MNBBA participants reported a total of 6,349 Chipping Sparrow records in 65.4% (3,135/4,792) of the surveyed atlas blocks and in 83.8% (1,959/2,337) of the priority blocks. Breeding evidence was documented in 13.7% (657) of the surveyed blocks (Figures 2 and 3; Table 1). Chipping Sparrows were the seventh most commonly detected species during the entire atlas and were reported from each of Minnesota’s 87 counties.
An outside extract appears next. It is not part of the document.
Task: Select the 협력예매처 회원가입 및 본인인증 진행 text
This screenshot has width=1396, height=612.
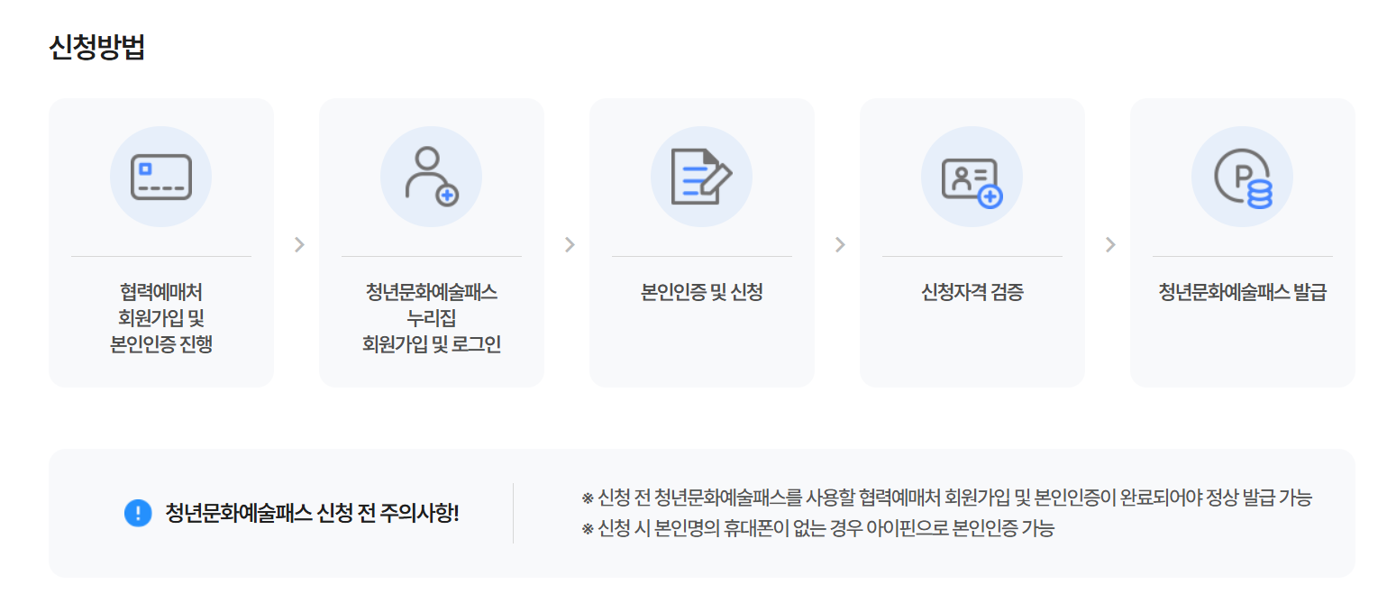Action: click(161, 318)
They were confirmed breeding in all but 1 county, Faribault.
The Chipping Sparrow’s predicted distribution map, which integrates MNBBA data with habitat, landscape context and climate data, predicts the species’ highest breeding densities are attained in the Twin Cities metropolitan region as well as in other communities throughout the Eastern Broadleaf Forest Province (Figure 4). Although it is present statewide, the lowest breeding densities are predicted to occur along the North Shore of Lake Superior in eastern Lake and Cook Counties and in the Tallgrass Aspen Parklands Province in northwest Minnesota.
Atlas data confirm that the Chipping Sparrow remains as widespread today as it was in Roberts’s day, more than one hundred years ago. Although its breeding density may be lower in some regions of the state than in others, it remains a common and even abundant species throughout most of Minnesota. An inhabitant of open woodlands, the species benefitted from the clearing of North America’s eastern deciduous forest in the 1800s. Several accounts mention its subsequent decline following the introduction of the House Sparrow (Bent 1968; Cutright et al. 2006; Middleton 1998). In the Twin Cities the House Sparrow was well established by 1877, but Roberts (1932) makes no mention of any impact the exotic invasive had on the native Chipping Sparrow in Minnesota. Overall, the species is considered more abundant and widely distributed today than it was prior to European settlement (Middleton 1998).
*Note that the definition of confirmed nesting of a species is different for Breeding Bird Atlas projects, including the definition used by the Minnesota Breeding Bird Atlas, compared with a more restrictive definition used by the Minnesota Ornithologists’ Union. For details see the Data Methods Section.